Day 7 we took a trip to Montmarte. I had heard jokes about it being a bit seedy up there, and truly it is. I wish we had hopped off the metro at the Abbesses stop which is very close to the funicular that goes to the top of the hill. Instead we hopped off early and decided to walk around. There is truly not much to see here, aside from a cafe or two laying claim to old authors having dined or drank there. If you want to see the Moulin Rouge you can get off at the Blanche exit but we opted out given the tickets were over 300.00 each while we were visiting. We took the funicular to the Sacré Coeur because J. loves funiculars. I wish we wouldn’t have though because we were packed in like sardines and it is a really short trip up. The view is so awesome I would recommend taking the time to walk up and down the hill, enjoying the view, the musicians and the people. The Basilica of Sacre Coeur is really impressive. It is a simpler beauty than some of the other churches we have toured but I think it adds to the charm of the building. You can climb to the top of the church, which I imagine would be stunning, but the credit card machine didn’t work to pay for the tickets and we spent our last euros on the funicular. So, bring extra cash if you want tickets to climb to the top of the Basilica.
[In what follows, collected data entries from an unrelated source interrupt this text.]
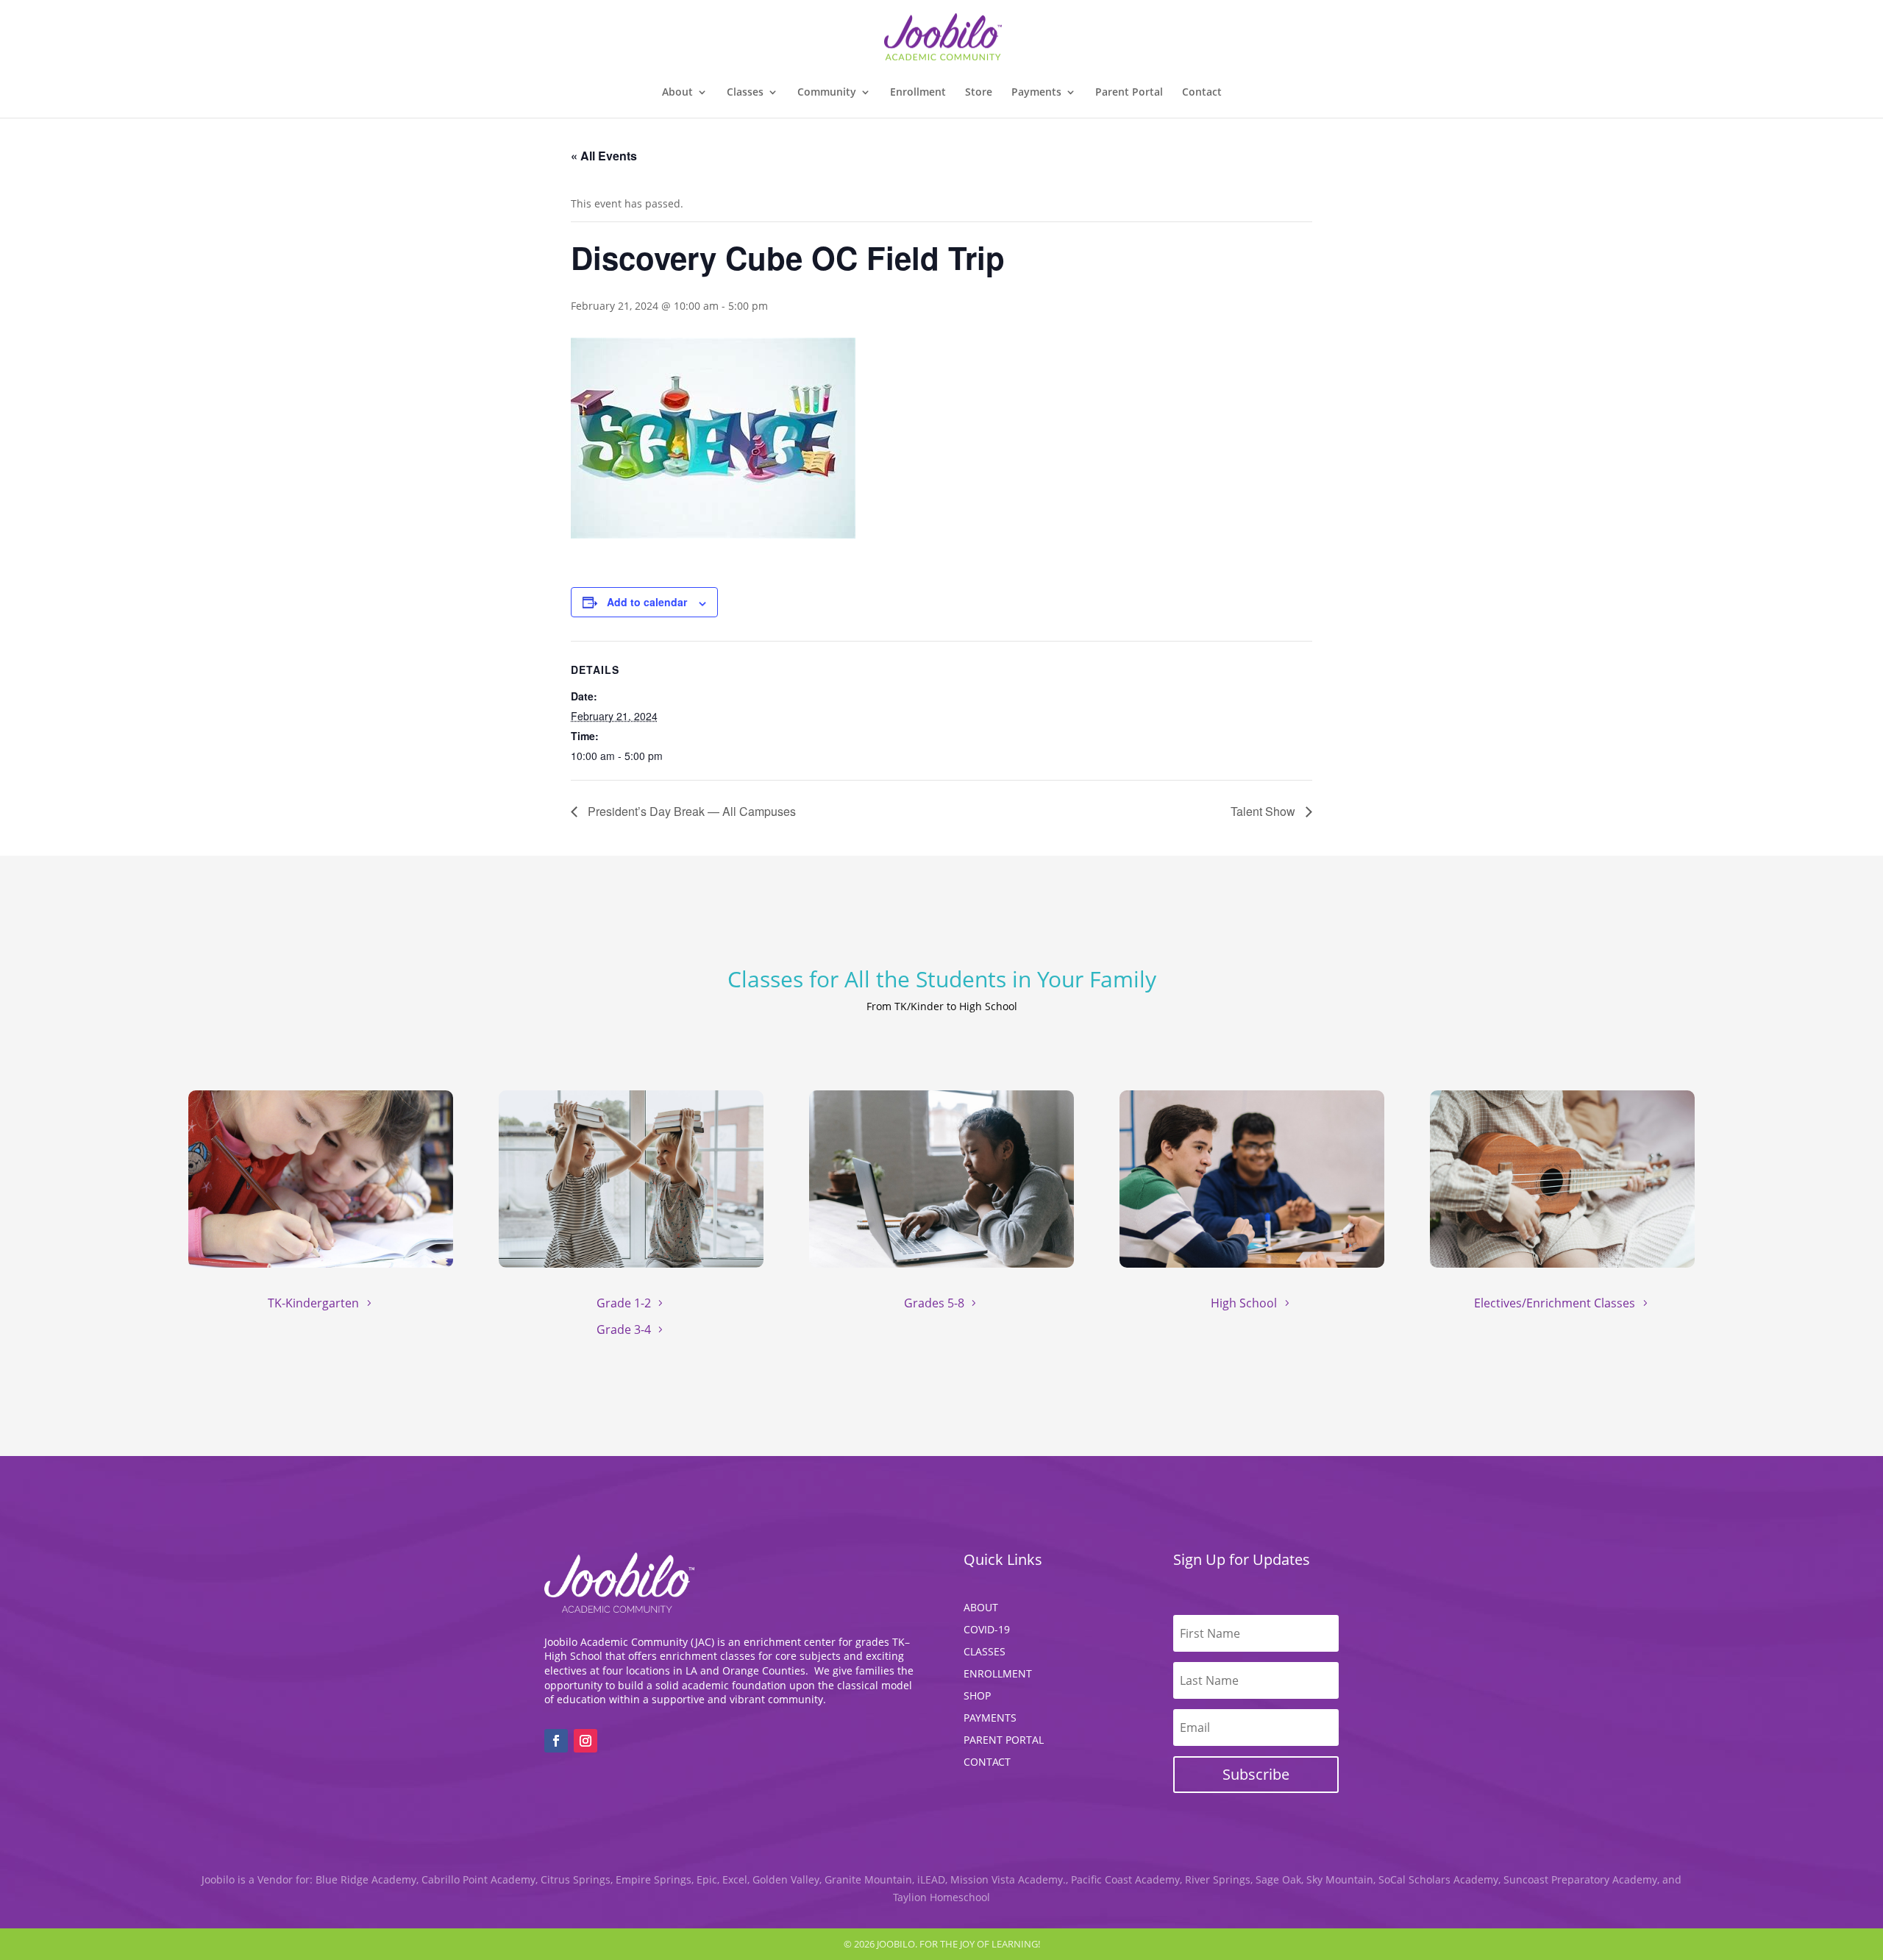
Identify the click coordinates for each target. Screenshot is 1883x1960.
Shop (977, 1696)
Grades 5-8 (934, 1303)
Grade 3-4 (624, 1329)
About (981, 1608)
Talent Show (1264, 811)
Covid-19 (987, 1630)
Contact (1202, 93)
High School (1244, 1303)
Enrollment (918, 93)
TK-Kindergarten (313, 1303)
Overall I would say Paris has been my least favorite place on our journey so far. That isn’t to take away from the incredible things we did see, Pont Alexandre III bridge, Musee d’Orsay, Versailles and the Louvre. I had no idea how many huge tour groups there are and how difficult it can be to navigate through or around them. We did see someone get pickpocketed on the metro so be cautious in public places. There are police everywhere in Paris and Versailles. While we never felt any threat when we were there it is clear they don’t mess around with any possible threat. Perhaps poor Paris has so much hype surrounding it that it has no hope of living up to all of it or maybe my love of small towns just overrode the incredible art and culture of Paris, but either way when it comes to big European cities I will take Madrid or Rome over Paris.